- Records for this exercise:
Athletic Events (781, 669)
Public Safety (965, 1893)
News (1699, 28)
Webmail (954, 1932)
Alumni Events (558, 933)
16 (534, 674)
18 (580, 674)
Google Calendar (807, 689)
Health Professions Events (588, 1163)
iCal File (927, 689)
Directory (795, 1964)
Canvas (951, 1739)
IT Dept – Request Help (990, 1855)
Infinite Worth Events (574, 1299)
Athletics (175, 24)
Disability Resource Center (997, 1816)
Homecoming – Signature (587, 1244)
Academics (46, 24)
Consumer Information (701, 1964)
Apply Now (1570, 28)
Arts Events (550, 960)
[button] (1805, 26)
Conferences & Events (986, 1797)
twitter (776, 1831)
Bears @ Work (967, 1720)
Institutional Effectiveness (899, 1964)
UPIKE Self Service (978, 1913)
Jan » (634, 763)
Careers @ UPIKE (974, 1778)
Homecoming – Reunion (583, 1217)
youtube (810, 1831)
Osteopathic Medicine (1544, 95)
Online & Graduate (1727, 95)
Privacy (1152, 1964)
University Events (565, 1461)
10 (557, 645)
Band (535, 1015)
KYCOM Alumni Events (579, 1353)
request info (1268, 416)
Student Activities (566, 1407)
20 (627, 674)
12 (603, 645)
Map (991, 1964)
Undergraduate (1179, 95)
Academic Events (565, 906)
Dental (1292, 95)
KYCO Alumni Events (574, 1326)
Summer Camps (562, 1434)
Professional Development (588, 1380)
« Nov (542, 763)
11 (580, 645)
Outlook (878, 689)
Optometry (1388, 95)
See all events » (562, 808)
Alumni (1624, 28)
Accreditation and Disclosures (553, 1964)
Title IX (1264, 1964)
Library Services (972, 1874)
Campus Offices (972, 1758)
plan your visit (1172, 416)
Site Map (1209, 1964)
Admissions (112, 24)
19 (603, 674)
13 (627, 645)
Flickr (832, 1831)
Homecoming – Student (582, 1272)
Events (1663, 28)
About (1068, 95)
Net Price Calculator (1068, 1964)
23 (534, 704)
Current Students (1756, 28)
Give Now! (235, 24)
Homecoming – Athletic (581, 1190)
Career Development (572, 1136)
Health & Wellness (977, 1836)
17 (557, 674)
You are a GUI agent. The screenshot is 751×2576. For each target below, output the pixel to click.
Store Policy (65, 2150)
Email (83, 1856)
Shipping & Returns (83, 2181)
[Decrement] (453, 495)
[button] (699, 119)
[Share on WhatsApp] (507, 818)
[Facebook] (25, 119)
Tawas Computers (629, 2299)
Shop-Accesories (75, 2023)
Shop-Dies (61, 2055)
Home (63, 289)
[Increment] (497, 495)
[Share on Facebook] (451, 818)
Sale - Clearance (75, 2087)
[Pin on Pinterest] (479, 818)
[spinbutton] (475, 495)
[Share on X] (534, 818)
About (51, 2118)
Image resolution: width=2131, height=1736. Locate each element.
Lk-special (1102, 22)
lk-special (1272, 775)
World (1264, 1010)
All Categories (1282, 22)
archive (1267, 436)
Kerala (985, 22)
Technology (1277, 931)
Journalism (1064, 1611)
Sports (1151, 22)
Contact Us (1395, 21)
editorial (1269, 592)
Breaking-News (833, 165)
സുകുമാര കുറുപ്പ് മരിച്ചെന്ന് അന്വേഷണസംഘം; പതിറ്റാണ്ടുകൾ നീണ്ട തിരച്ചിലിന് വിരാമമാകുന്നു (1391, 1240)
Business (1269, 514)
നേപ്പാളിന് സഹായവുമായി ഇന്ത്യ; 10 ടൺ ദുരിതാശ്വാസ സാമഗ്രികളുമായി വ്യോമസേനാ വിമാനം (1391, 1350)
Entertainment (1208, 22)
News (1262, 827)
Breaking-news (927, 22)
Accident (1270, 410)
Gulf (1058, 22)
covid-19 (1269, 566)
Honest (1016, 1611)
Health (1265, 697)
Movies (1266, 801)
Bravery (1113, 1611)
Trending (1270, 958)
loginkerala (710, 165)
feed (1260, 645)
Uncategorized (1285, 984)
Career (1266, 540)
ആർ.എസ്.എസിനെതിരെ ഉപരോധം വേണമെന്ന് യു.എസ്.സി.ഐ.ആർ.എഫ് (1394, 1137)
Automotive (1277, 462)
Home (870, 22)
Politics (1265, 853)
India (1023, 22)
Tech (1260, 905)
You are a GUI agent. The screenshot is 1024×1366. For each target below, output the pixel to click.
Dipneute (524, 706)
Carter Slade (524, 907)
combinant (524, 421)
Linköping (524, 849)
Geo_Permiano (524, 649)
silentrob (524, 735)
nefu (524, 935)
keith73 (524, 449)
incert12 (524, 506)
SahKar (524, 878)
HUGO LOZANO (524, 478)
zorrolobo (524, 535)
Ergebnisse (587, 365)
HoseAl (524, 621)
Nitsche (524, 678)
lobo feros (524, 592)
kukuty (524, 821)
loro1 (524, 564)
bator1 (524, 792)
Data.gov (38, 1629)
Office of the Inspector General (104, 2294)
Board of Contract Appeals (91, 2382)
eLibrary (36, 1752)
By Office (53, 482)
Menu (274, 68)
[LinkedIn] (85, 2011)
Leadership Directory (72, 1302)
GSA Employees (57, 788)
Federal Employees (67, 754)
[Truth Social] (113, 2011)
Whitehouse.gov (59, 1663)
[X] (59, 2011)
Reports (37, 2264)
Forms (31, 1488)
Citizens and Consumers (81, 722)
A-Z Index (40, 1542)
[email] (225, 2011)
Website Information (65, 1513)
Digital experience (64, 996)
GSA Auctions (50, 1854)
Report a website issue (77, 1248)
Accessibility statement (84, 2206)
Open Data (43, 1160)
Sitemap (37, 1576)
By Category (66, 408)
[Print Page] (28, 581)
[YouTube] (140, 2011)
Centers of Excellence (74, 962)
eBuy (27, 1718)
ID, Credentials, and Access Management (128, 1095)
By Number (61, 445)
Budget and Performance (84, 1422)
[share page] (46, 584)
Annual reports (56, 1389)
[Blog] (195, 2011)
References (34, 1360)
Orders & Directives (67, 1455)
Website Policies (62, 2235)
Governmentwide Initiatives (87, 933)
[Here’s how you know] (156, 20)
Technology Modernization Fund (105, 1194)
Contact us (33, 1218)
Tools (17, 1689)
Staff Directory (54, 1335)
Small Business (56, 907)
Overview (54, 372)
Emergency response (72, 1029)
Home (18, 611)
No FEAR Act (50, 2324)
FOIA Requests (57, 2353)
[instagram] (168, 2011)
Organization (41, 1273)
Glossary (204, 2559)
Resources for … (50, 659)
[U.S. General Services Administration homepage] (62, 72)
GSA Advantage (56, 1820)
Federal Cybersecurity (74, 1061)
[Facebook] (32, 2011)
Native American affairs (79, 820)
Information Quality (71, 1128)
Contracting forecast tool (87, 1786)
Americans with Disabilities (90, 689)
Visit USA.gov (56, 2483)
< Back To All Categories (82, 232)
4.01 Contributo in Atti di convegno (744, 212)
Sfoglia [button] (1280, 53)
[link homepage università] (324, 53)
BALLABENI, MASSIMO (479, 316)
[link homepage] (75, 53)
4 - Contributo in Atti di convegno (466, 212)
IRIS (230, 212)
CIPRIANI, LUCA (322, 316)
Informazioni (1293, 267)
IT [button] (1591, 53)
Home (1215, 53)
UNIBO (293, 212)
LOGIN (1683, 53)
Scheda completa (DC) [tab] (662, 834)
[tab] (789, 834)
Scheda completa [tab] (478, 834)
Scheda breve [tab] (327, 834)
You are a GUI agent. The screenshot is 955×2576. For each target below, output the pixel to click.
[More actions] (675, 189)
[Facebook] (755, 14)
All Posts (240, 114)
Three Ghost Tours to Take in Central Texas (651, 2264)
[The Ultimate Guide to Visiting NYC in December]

- Task objective: All of the data above should be reproduced exactly, with nothing left out.

- Solution to this exercise:
Athletic Events (781, 669)
Public Safety (965, 1893)
News (1699, 28)
Webmail (954, 1932)
Alumni Events (558, 933)
16 (534, 674)
18 (580, 674)
Google Calendar (807, 689)
Health Professions Events (588, 1163)
iCal File (927, 689)
Directory (795, 1964)
Canvas (951, 1739)
IT Dept – Request Help (990, 1855)
Infinite Worth Events (574, 1299)
Athletics (175, 24)
Disability Resource Center (997, 1816)
Homecoming – Signature (587, 1244)
Academics (46, 24)
Consumer Information (701, 1964)
Apply Now (1570, 28)
Arts Events (550, 960)
[button] (1805, 26)
Conferences & Events (986, 1797)
twitter (776, 1831)
Bears @ Work (967, 1720)
Institutional Effectiveness (899, 1964)
UPIKE Self Service (978, 1913)
Jan » (634, 763)
Careers @ UPIKE (974, 1778)
Homecoming – Reunion (583, 1217)
youtube (810, 1831)
Osteopathic Medicine (1544, 95)
Online & Graduate (1727, 95)
Privacy (1152, 1964)
University Events (565, 1461)
10 (557, 645)
Band (535, 1015)
KYCOM Alumni Events (579, 1353)
request info (1268, 416)
Student Activities (566, 1407)
20 (627, 674)
12 (603, 645)
Map (991, 1964)
Undergraduate (1179, 95)
Academic Events (565, 906)
Dental (1292, 95)
KYCO Alumni Events (574, 1326)
Summer Camps (562, 1434)
Professional Development (588, 1380)
« Nov (542, 763)
11 (580, 645)
Outlook (878, 689)
Optometry (1388, 95)
See all events » (562, 808)
Alumni (1624, 28)
Accreditation and Disclosures (553, 1964)
Title IX (1264, 1964)
Library Services (972, 1874)
Campus Offices (972, 1758)
plan your visit (1172, 416)
Site Map (1209, 1964)
Admissions (112, 24)
19 (603, 674)
13 (627, 645)
Flickr (832, 1831)
Homecoming – Student (582, 1272)
Events (1663, 28)
About (1068, 95)
Net Price Calculator (1068, 1964)
23 (534, 704)
Current Students (1756, 28)
Give Now! (235, 24)
Homecoming – Athletic (581, 1190)
Career Development (572, 1136)
Health & Wellness (977, 1836)
17 (557, 674)
You are a GUI agent. The screenshot is 751×2576. For each target below, output the pixel to click.
Store Policy (65, 2150)
Email (83, 1856)
Shipping & Returns (83, 2181)
[Decrement] (453, 495)
[button] (699, 119)
[Share on WhatsApp] (507, 818)
[Facebook] (25, 119)
Tawas Computers (629, 2299)
Shop-Accesories (75, 2023)
Shop-Dies (61, 2055)
Home (63, 289)
[Increment] (497, 495)
[Share on Facebook] (451, 818)
Sale - Clearance (75, 2087)
[Pin on Pinterest] (479, 818)
[spinbutton] (475, 495)
[Share on X] (534, 818)
About (51, 2118)
Image resolution: width=2131, height=1736. Locate each element.
Lk-special (1102, 22)
lk-special (1272, 775)
World (1264, 1010)
All Categories (1282, 22)
archive (1267, 436)
Kerala (985, 22)
Technology (1277, 931)
Journalism (1064, 1611)
Sports (1151, 22)
Contact Us (1395, 21)
editorial (1269, 592)
Breaking-News (833, 165)
സുകുമാര കുറുപ്പ് മരിച്ചെന്ന് അന്വേഷണസംഘം; പതിറ്റാണ്ടുകൾ നീണ്ട തിരച്ചിലിന് വിരാമമാകുന്നു (1391, 1240)
Business (1269, 514)
നേപ്പാളിന് സഹായവുമായി ഇന്ത്യ; 10 ടൺ ദുരിതാശ്വാസ സാമഗ്രികളുമായി വ്യോമസേനാ വിമാനം (1391, 1350)
Entertainment (1208, 22)
News (1262, 827)
Breaking-news (927, 22)
Accident (1270, 410)
Gulf (1058, 22)
covid-19 (1269, 566)
Honest (1016, 1611)
Health (1265, 697)
Movies (1266, 801)
Bravery (1113, 1611)
Trending (1270, 958)
loginkerala (710, 165)
feed (1260, 645)
Uncategorized (1285, 984)
Career (1266, 540)
ആർ.എസ്.എസിനെതിരെ ഉപരോധം വേണമെന്ന് യു.എസ്.സി.ഐ.ആർ.എഫ് (1394, 1137)
Automotive (1277, 462)
Home (870, 22)
Politics (1265, 853)
India (1023, 22)
Tech (1260, 905)
You are a GUI agent. The screenshot is 1024×1366. For each target below, output the pixel to click.
Dipneute (524, 706)
Carter Slade (524, 907)
combinant (524, 421)
Linköping (524, 849)
Geo_Permiano (524, 649)
silentrob (524, 735)
nefu (524, 935)
keith73 (524, 449)
incert12 (524, 506)
SahKar (524, 878)
HUGO LOZANO (524, 478)
zorrolobo (524, 535)
Ergebnisse (587, 365)
HoseAl (524, 621)
Nitsche (524, 678)
lobo feros (524, 592)
kukuty (524, 821)
loro1 (524, 564)
bator1 (524, 792)
Data.gov (38, 1629)
Office of the Inspector General (104, 2294)
Board of Contract Appeals (91, 2382)
eLibrary (36, 1752)
By Office (53, 482)
Menu (274, 68)
[LinkedIn] (85, 2011)
Leadership Directory (72, 1302)
GSA Employees (57, 788)
Federal Employees (67, 754)
[Truth Social] (113, 2011)
Whitehouse.gov (59, 1663)
[X] (59, 2011)
Reports (37, 2264)
Forms (31, 1488)
Citizens and Consumers (81, 722)
A-Z Index (40, 1542)
[email] (225, 2011)
Website Information (65, 1513)
Digital experience (64, 996)
GSA Auctions (50, 1854)
Report a website issue (77, 1248)
Accessibility statement (84, 2206)
Open Data (43, 1160)
Sitemap (37, 1576)
By Category (66, 408)
[Print Page] (28, 581)
[YouTube] (140, 2011)
Centers of Excellence (74, 962)
eBuy (27, 1718)
ID, Credentials, and Access Management (128, 1095)
By Number (61, 445)
Budget and Performance (84, 1422)
[share page] (46, 584)
Annual reports (56, 1389)
[Blog] (195, 2011)
References (34, 1360)
Orders & Directives (67, 1455)
Website Policies (62, 2235)
Governmentwide Initiatives (87, 933)
[Here’s how you know] (156, 20)
Technology Modernization Fund (105, 1194)
Contact us (33, 1218)
Tools (17, 1689)
Staff Directory (54, 1335)
Small Business (56, 907)
Overview (54, 372)
Emergency response (72, 1029)
Home (18, 611)
No FEAR Act (50, 2324)
FOIA Requests (57, 2353)
[instagram] (168, 2011)
Organization (41, 1273)
Glossary (204, 2559)
Resources for … (50, 659)
[U.S. General Services Administration homepage] (62, 72)
GSA Advantage (56, 1820)
Federal Cybersecurity (74, 1061)
[Facebook] (32, 2011)
Native American affairs (79, 820)
Information Quality (71, 1128)
Contracting forecast tool (87, 1786)
Americans with Disabilities (90, 689)
Visit USA.gov (56, 2483)
< Back To All Categories (82, 232)
4.01 Contributo in Atti di convegno (744, 212)
Sfoglia [button] (1280, 53)
[link homepage università] (324, 53)
BALLABENI, MASSIMO (479, 316)
[link homepage] (75, 53)
4 - Contributo in Atti di convegno (466, 212)
IRIS (230, 212)
CIPRIANI, LUCA (322, 316)
Informazioni (1293, 267)
IT [button] (1591, 53)
Home (1215, 53)
UNIBO (293, 212)
LOGIN (1683, 53)
Scheda completa (DC) [tab] (662, 834)
[tab] (789, 834)
Scheda completa [tab] (478, 834)
Scheda breve [tab] (327, 834)
You are a GUI agent. The screenshot is 955×2576. For each target below, output the pixel to click.
[More actions] (675, 189)
[Facebook] (755, 14)
All Posts (240, 114)
Three Ghost Tours to Take in Central Texas (651, 2264)
[The Ultimate Guide to Visiting NYC in December]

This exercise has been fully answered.